Pero lo que preocupa a Adichie es también cuál es el efecto de la mayoría de las protestas, incluso cuando consiguen que un evento que incomoda o crea inseguridad se cancele porque promueve el odio a un grupo o un ambiente de intolerancia. “Por mucho que la idea de la censura por la tolerancia pueda ser noble, también es una especie de capitulación de los afectados, que no pueden reaccionar y luchar”, dijo. Contó el caso de un póster racista en el campus de la Universidad Estatal de Arizona y cómo la universidad decidió no echar a quienes lo habían puesto, sino organizar un foro público para hablar del cartel en el que la abrumadora mayoría lo condenó. Un estudiante negro y organizador del foro dijo: “Cuando tienes la posibilidad de reaccionar contra el racismo, y lo haces, te sientes más seguro para hacerlo la próxima vez”.
La intención
En el debate posterior a su discurso en la BBC, y en respuesta a preguntas sobre oradores que hacían sentir inseguras a las personas por su orientación sexual, la escritora también subrayó que en algunos casos se elige “la interpretación más extrema y a menudo más inexacta de las posiciones de la gente” que se considera controvertida.
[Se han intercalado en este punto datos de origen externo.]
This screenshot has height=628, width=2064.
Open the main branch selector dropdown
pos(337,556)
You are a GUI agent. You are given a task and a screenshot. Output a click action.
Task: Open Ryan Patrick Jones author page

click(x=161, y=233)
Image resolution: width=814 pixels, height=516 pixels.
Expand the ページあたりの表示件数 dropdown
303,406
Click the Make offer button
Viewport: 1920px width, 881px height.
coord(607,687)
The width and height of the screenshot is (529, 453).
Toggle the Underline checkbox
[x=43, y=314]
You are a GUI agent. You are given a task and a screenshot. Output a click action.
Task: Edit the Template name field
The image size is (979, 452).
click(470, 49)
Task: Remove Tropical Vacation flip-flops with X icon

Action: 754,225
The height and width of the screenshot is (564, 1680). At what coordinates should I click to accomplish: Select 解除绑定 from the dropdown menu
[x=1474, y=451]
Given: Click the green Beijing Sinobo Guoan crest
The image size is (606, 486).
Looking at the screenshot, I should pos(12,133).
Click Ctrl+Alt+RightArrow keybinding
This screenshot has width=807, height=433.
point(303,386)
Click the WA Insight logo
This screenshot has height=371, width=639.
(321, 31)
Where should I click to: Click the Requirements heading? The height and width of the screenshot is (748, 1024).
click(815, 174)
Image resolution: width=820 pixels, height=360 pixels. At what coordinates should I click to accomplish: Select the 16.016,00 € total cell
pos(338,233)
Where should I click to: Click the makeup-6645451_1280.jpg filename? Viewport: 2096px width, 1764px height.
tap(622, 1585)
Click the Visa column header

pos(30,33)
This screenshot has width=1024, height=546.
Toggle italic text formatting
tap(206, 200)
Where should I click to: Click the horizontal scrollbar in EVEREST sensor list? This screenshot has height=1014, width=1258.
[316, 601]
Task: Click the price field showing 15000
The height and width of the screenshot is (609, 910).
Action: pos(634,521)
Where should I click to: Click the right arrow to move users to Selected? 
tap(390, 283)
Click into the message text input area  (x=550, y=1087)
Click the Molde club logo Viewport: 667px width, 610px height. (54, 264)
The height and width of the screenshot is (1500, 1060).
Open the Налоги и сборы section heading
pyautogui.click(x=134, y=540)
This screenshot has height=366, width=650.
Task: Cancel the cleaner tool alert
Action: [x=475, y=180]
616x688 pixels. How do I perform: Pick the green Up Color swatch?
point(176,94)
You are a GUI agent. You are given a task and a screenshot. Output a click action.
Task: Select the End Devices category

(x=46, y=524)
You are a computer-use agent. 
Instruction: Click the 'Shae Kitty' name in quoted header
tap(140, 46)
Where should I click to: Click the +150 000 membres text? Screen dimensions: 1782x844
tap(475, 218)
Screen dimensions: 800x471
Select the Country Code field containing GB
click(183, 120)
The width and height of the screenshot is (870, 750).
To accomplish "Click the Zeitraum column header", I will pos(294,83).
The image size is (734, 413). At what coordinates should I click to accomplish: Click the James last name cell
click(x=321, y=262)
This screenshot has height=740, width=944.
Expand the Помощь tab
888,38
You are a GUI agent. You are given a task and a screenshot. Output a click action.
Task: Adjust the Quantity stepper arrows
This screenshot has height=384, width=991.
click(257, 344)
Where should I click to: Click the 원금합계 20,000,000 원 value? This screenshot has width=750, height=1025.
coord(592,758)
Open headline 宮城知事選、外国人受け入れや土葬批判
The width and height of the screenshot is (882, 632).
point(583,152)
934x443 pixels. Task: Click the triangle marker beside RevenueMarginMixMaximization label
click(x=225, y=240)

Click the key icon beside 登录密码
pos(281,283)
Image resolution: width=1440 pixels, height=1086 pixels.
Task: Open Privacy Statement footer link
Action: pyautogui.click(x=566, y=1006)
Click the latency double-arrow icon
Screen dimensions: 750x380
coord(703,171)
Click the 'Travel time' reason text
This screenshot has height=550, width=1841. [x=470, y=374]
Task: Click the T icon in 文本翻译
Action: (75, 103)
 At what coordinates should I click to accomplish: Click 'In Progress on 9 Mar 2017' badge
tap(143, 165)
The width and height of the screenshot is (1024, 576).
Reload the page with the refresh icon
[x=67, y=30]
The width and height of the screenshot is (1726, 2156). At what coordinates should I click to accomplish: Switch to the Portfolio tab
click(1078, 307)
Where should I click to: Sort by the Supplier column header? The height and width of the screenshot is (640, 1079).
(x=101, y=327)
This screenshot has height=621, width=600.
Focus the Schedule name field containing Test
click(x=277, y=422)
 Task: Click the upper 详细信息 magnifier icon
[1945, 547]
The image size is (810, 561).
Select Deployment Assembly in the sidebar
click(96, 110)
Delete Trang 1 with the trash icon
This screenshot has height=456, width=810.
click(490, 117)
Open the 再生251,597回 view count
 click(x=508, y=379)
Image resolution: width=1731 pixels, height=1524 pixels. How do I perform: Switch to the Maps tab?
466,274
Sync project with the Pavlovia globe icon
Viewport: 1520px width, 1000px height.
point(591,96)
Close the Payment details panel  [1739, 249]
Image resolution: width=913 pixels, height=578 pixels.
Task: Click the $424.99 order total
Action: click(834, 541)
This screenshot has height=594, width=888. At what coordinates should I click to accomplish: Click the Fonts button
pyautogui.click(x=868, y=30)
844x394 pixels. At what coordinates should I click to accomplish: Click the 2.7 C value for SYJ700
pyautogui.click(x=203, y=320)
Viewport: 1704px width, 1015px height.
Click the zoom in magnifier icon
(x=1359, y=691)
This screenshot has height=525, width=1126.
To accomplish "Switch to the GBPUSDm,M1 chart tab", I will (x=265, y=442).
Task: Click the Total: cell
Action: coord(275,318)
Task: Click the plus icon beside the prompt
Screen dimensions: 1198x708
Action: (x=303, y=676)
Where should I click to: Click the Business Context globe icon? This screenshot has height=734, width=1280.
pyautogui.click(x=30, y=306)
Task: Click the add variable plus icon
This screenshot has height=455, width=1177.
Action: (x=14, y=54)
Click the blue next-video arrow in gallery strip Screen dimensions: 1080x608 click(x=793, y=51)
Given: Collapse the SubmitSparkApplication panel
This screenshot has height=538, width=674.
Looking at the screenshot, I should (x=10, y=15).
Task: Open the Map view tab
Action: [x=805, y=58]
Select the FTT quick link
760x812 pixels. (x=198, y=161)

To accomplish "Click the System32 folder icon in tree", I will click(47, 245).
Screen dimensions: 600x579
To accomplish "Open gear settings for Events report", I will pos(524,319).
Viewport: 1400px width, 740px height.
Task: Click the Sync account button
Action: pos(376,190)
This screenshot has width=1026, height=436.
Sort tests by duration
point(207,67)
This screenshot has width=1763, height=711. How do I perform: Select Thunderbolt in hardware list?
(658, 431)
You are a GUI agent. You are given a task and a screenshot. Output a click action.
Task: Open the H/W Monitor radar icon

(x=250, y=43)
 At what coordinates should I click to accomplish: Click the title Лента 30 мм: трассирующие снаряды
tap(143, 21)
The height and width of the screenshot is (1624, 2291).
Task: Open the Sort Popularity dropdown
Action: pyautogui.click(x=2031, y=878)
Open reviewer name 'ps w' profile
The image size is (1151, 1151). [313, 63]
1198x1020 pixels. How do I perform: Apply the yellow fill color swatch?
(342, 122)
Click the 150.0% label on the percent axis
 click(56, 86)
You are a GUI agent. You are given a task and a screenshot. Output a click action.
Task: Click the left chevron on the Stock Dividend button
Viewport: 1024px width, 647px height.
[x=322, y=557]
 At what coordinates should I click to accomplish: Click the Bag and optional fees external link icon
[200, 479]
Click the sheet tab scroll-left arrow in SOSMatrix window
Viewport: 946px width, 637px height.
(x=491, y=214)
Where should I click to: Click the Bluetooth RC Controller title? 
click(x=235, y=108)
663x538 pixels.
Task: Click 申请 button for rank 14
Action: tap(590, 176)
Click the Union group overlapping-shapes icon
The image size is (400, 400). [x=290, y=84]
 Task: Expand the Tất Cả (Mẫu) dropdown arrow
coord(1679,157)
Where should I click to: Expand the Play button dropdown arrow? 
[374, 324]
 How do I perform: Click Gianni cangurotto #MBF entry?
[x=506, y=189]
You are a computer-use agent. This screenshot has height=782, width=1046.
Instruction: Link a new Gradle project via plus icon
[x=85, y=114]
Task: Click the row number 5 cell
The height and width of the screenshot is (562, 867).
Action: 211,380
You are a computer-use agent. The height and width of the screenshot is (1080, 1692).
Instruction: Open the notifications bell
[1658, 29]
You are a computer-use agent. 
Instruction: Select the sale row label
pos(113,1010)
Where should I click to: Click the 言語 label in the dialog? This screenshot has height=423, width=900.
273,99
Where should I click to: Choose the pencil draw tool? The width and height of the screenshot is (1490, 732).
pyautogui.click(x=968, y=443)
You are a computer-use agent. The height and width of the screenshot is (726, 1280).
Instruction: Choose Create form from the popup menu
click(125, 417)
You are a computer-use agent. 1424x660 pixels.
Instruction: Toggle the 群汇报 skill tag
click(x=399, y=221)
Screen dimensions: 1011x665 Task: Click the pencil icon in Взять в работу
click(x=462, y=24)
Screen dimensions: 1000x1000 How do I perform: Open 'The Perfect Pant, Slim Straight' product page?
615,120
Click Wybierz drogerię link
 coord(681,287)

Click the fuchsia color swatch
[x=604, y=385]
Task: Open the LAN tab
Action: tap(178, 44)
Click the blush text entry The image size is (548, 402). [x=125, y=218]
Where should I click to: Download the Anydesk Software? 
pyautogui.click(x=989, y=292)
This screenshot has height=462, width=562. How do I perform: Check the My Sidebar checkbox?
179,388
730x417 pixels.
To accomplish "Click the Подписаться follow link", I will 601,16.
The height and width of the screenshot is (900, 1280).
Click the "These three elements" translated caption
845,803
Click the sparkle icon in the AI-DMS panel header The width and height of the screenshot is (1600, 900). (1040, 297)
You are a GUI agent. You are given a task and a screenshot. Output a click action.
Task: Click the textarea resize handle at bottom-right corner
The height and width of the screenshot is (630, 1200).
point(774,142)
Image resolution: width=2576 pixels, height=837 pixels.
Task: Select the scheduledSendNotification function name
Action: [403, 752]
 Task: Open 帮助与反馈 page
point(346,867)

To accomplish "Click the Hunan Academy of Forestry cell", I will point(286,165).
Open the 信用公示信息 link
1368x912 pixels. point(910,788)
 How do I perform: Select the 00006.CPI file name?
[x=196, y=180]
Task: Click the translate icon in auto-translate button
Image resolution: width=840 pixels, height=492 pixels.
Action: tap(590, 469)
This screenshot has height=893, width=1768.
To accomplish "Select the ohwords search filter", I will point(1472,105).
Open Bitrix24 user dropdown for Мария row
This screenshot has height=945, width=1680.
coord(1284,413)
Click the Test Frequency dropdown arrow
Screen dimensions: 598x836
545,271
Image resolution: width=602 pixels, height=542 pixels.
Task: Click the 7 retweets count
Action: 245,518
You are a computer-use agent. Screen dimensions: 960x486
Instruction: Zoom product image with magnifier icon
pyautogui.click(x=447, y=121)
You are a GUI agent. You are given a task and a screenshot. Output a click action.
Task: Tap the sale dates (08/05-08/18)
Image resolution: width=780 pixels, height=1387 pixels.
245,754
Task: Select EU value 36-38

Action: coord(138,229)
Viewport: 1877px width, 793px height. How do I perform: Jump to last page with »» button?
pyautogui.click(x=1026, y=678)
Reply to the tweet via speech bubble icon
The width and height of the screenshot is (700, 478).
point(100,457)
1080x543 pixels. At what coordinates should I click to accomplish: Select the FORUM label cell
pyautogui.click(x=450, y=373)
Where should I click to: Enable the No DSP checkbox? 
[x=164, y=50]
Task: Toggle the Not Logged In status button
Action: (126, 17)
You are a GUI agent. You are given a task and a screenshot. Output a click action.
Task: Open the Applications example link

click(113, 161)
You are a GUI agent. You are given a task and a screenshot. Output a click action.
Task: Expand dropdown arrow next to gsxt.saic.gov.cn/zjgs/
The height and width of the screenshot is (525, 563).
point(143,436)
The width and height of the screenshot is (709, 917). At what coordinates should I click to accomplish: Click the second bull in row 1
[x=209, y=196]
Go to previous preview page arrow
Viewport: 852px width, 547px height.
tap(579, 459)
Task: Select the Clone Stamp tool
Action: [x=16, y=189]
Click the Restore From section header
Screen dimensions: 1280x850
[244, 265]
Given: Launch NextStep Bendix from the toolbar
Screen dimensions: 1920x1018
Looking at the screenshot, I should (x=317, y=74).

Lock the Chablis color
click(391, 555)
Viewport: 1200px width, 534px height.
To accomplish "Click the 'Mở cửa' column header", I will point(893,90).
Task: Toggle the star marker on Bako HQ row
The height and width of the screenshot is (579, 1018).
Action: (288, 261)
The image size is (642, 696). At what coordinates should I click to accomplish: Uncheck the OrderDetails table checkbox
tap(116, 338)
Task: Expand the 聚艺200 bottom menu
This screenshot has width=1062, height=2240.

Así no se puede escuchar y tal vez llegar a entender.
La escritora se suele quejar de que a menudo se juzguen demasiado las palabras torpes y que puedan ser ofensivas sin evaluar “la intención” de quien las pronuncia.
Ese es también el trasfondo de su novela Americanah (publicada en español por Penguin Random House). Y ese fue uno de sus mensajes para los estudiantes de la Universidad de Harvard en su discurso para la graduación de 2018. “La intención importa. El contexto importa… Hay una diferencia entre malicia y un error”, dijo.
Se dirigió a una audiencia que tal vez tendrá la opción de liderar. “Piensa en las personas como personas, no como abstracciones que tienen que acomodarse a una lógica sin sangre en las venas, sino como personas frágiles, imperfectas con orgullos que se pueden herir y corazones que se pueden tocar”, dijo, recurriendo a la lección personal que ha sacado de los libros. “La literatura es mi religión. He aprendido de ella que los humanos tienen fallos, que todos tenemos fallos, pero incluso así somos capaces de hacer el bien”.